But the impact of it.

And I see and feel the passing of the light with melancholy eyes.
The tide of light rolling back out to sea until next spring seems far more pronounced to me than just an hour earlier. There is not much light to wade in far sooner than I would like.

Even a short walk through the woods after I get home from work is now out of the question. I am left only with Saturdays and Sundays. And, oh yes, I shall hunt the light on Sundays, both in and out of State Forests and State Parks, following my shadow as it lengthens in the afternoons and then turning suddenly to make sure the light has not turned away from me entirely.

But the light never will abandon us.

Not me.

Not you.

Not any of us.

Darkness may seem to have gained an edge, the upper hand, but that is merely a seasonal illusion. So, too, is the dominance of darkness striding toward us in December—merely a season’s sleight-of-hand.

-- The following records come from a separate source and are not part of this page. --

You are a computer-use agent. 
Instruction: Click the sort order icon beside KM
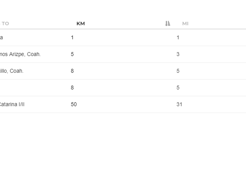tap(168, 23)
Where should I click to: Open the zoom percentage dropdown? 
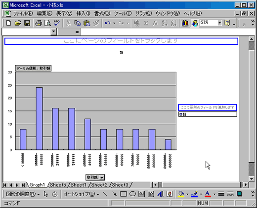tap(219, 23)
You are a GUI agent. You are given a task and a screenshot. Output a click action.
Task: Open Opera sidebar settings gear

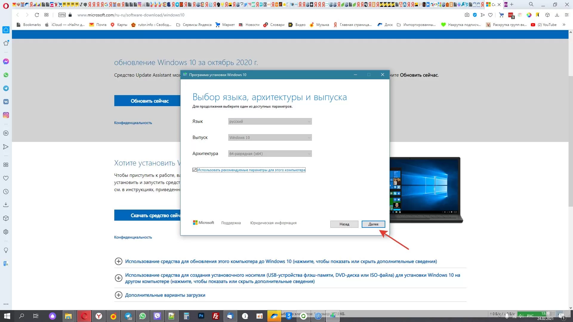(6, 232)
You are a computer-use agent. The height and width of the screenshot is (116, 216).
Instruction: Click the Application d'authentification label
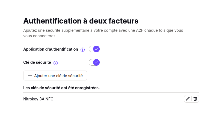click(x=51, y=49)
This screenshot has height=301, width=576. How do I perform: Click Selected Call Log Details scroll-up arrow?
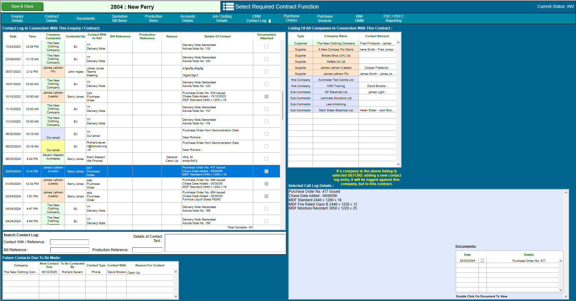[x=566, y=192]
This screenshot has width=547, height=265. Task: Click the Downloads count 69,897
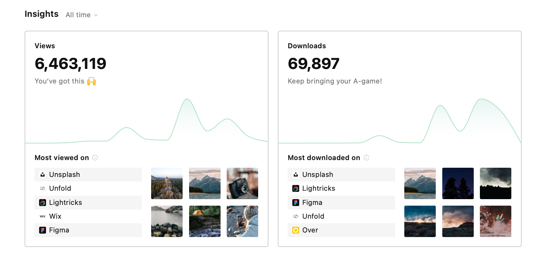[x=314, y=64]
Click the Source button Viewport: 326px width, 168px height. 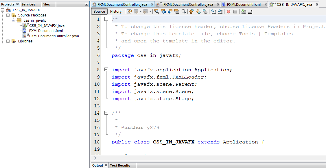pyautogui.click(x=99, y=11)
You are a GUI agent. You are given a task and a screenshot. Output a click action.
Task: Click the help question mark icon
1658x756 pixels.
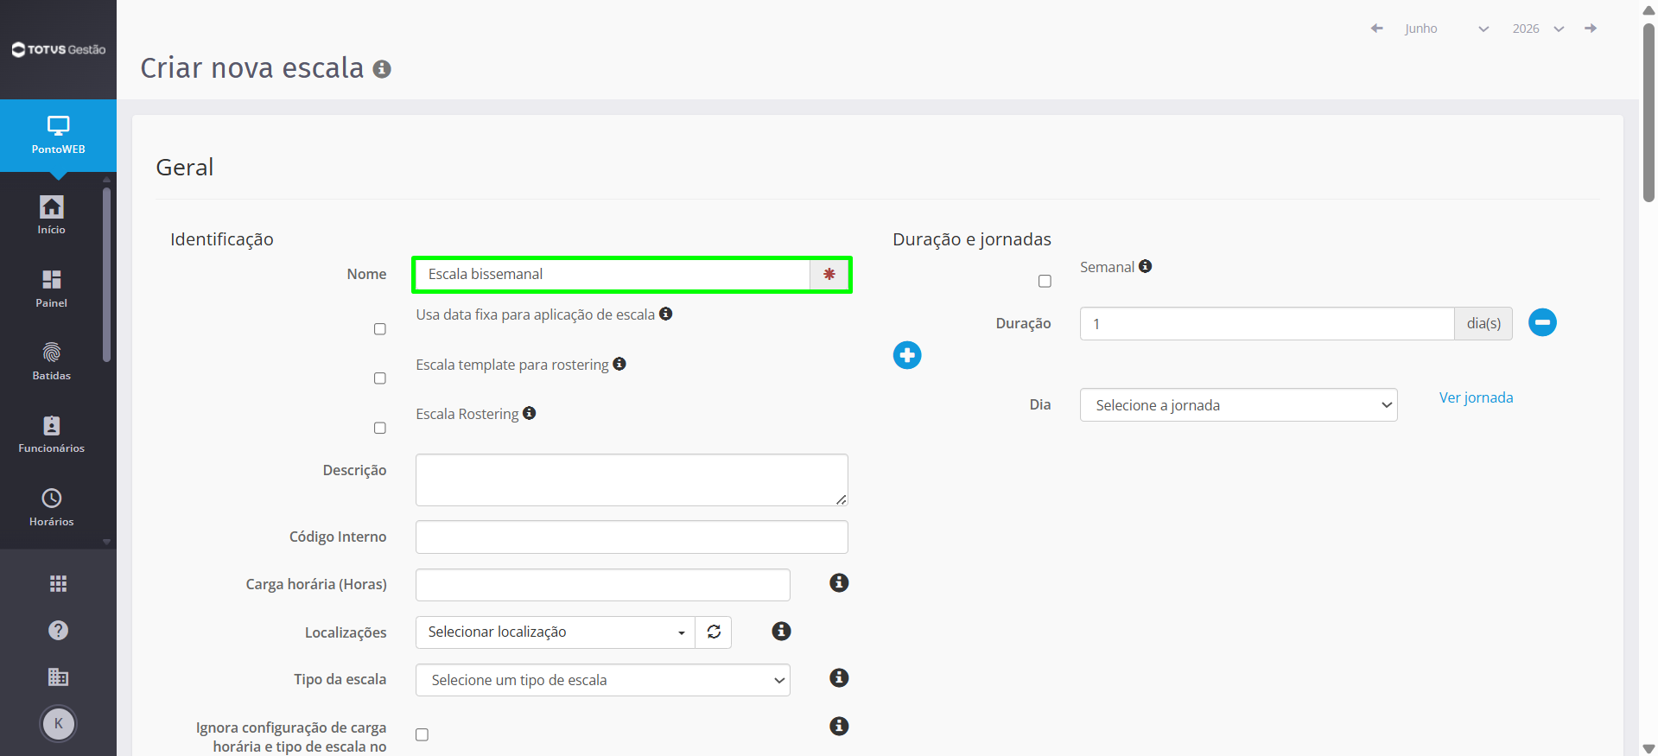(x=58, y=631)
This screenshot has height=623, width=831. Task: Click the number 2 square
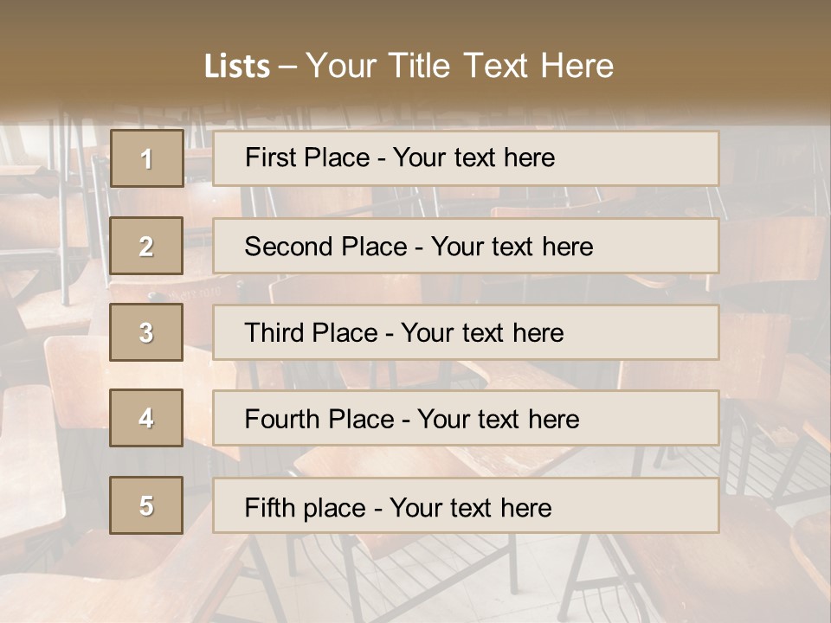point(146,245)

Spring will be sprung, pulling its own rabbit out of the hat in March, no matter how much snowy coldness sweeps over the edge of fall and becomes winter.

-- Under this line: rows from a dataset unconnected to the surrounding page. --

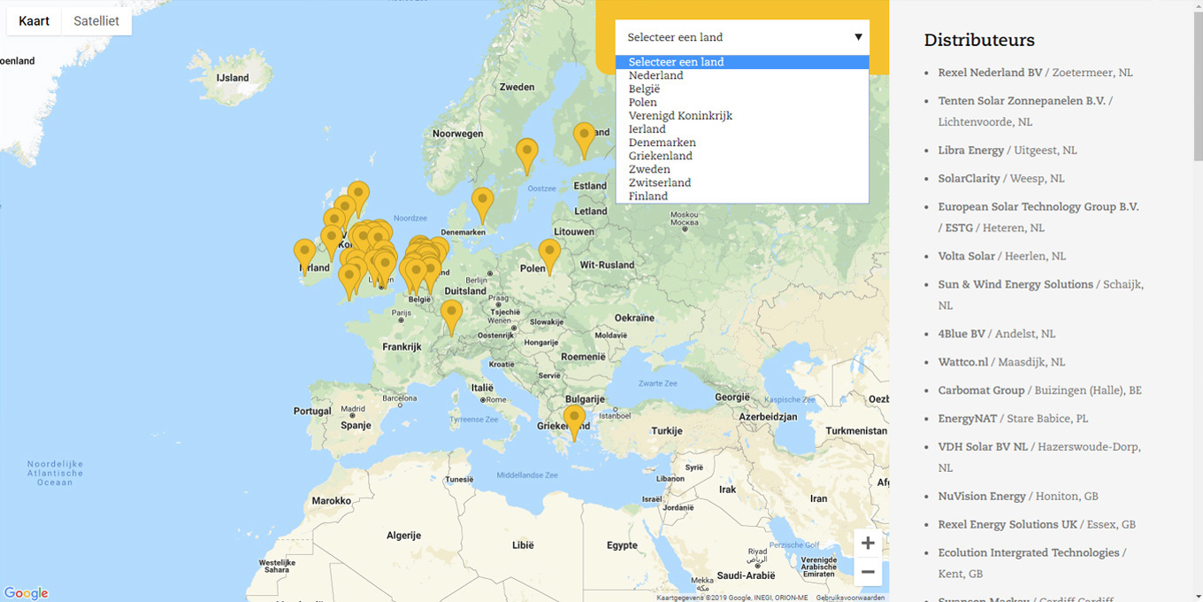Pick België from the country list
The height and width of the screenshot is (602, 1203).
644,89
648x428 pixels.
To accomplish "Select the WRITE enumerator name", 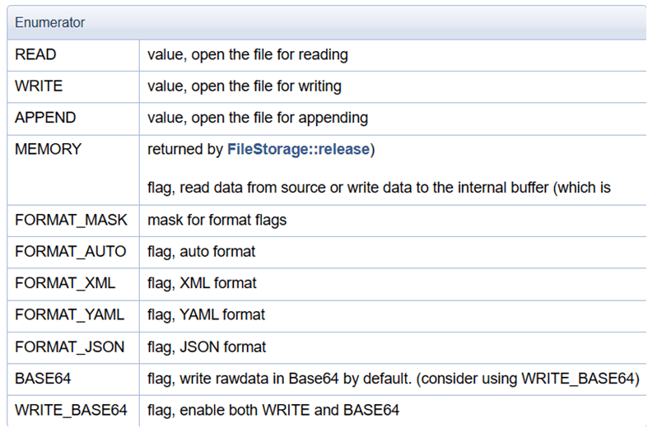I will point(39,86).
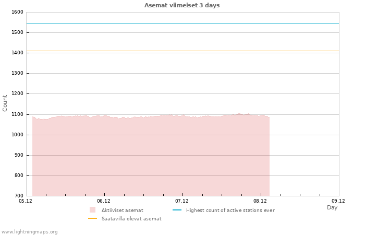Toggle the Highest count of active stations ever label

coord(230,210)
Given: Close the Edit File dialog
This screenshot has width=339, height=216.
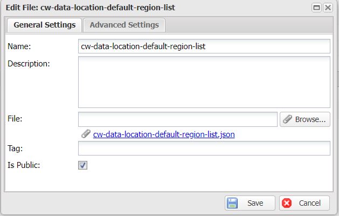Looking at the screenshot, I should (327, 8).
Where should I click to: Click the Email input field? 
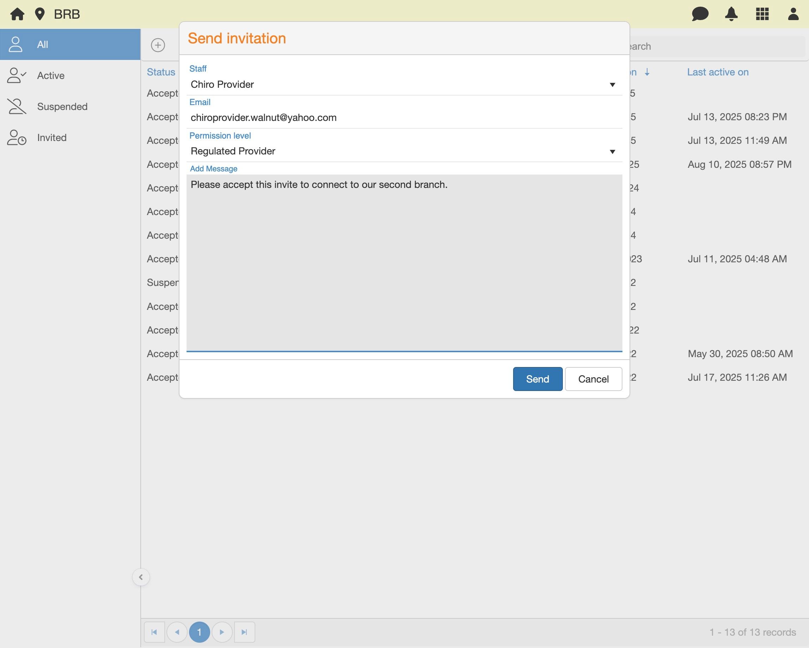click(x=404, y=118)
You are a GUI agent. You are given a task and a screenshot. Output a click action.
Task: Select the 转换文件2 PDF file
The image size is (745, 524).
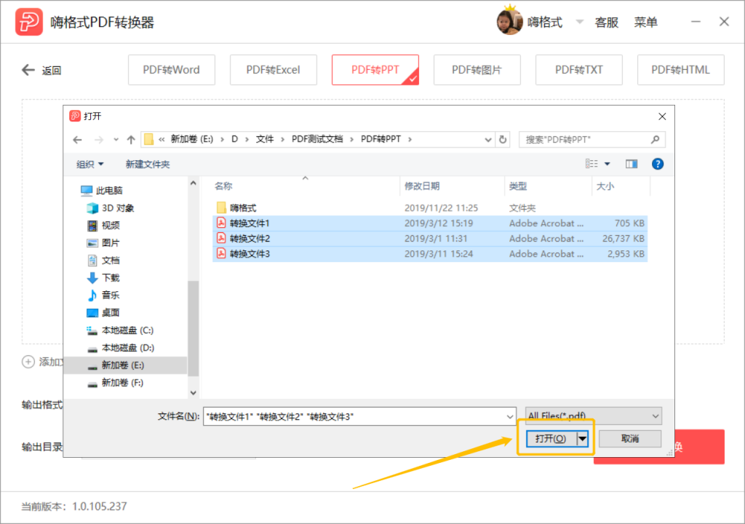coord(430,238)
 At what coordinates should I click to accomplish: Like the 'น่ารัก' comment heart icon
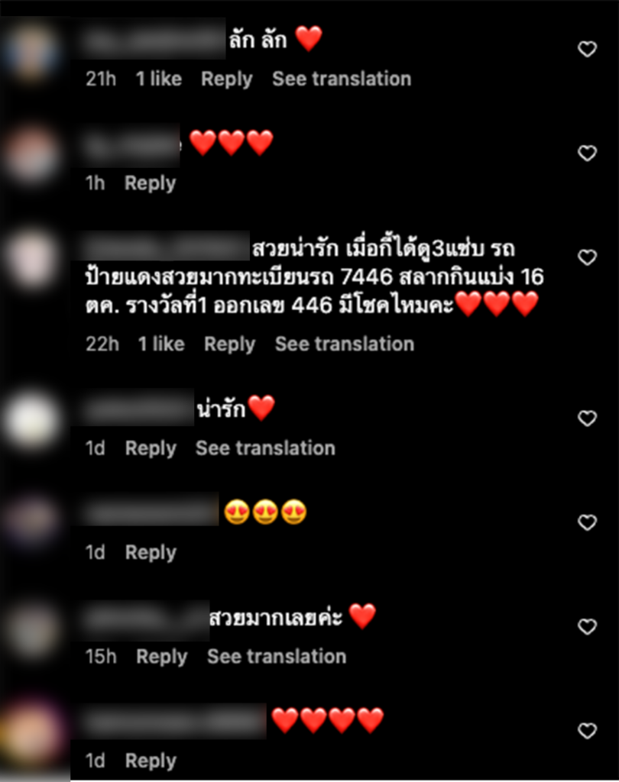click(x=587, y=418)
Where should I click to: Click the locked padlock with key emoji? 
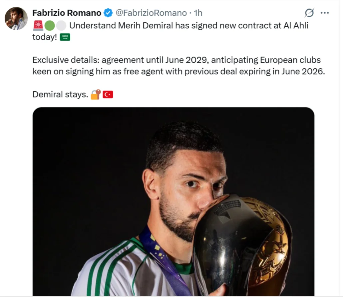(96, 95)
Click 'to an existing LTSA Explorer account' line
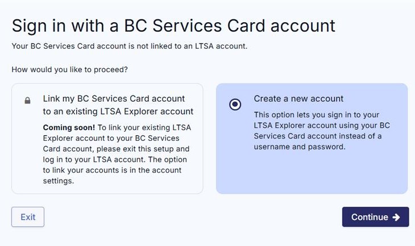Screen dimensions: 415x246 (118, 111)
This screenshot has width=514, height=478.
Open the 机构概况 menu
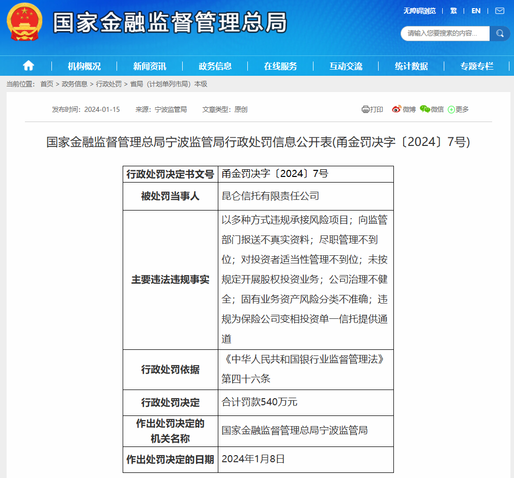click(x=84, y=66)

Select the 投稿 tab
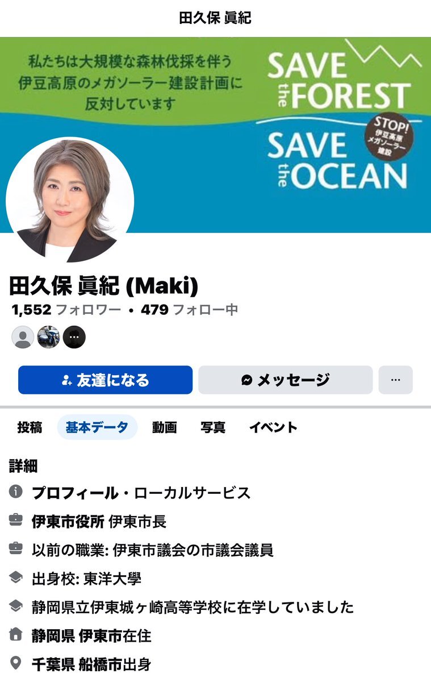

The magician that is Daylight Saving Time will not forget where we live, one fine day tapping us on the shoulder with its own prestidigitation. “Pick a light,” it will offer us. “Any light.”

And any light will do just fine.

Especially now, as my seemingly exaggerated despondency over the flight of DST reminds me that I will be equally but oppositely emotional when the clocks move ahead one hour in March.

But that will be then and this is now.

So, hold on to the light inside you, and the light inside those you love—the eternal season that doesn’t leave with fall.